Unite Scotland says Norway-based Archer Drillers made the decision despite repeated efforts to convince them to use the UK Government Job Retention Scheme to furlough the workers. The scheme involves workers being paid 80 per cent of wages up to a maximum of £2,500 per month, effective from March 1st for a three-month period.
The proposed redundancies will affect the Alba and Captain installations that are operated by Ithaca, and the Claymore Alpha, Piper Bravo and Roving Crew, which are all operated by Repsol.
Unite say they will continue to push Archer Drillers to reverse this decision on all redundancies, and the trade union will now explore all legal options including the possibility of lodging unfair dismissal cases on behalf of the workers.
Unite regional officer, Shauna Wright, said: “Unite Scotland has been informed that Archer has shamefully decided not to utilise the government retention scheme for their workers. The company is looking to axe over 130 jobs through redundancy which is a devastating blow to a highly skilled workforce.
“We urge Archer to reverse this disgusting decision and to immediately look at how the government scheme can be used to support the workers during this difficult time by delaying the redundancies.

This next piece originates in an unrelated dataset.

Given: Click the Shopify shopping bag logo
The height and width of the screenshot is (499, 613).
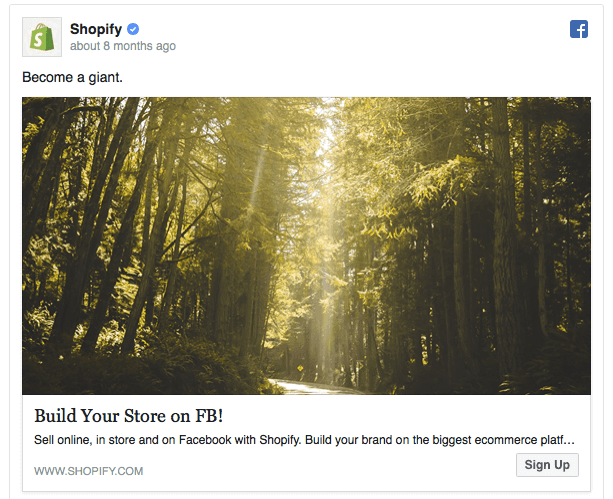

“If they don’t do the right thing then Unite will consider all actions in order to support the workforce including the possibility of lodging unfair dismissal cases on their behalf.”
Archer has been contacted by email for comment, after a member of staff at Archer’s UK-based office near Aberdeen was unable to do so.
The company, which was formed in 2011, operates in 40 locations providing drilling services, well integrity and intervention, plug and abandonment and decommissioning to its upstream oil and gas clients.
Archer’s drilling teams secure production on more than 45 offshore platforms across four continents.